> [GOAL OF THE EXERCISE] Every entry below must be reproduced exactly.

> [INFORMATION]
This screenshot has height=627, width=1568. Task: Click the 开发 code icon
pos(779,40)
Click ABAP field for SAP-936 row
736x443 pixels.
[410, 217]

> [OUTPUT]
This screenshot has height=627, width=1568. Task: Click the 开发 code icon
pos(779,40)
Click ABAP field for SAP-936 row
736x443 pixels.
[410, 217]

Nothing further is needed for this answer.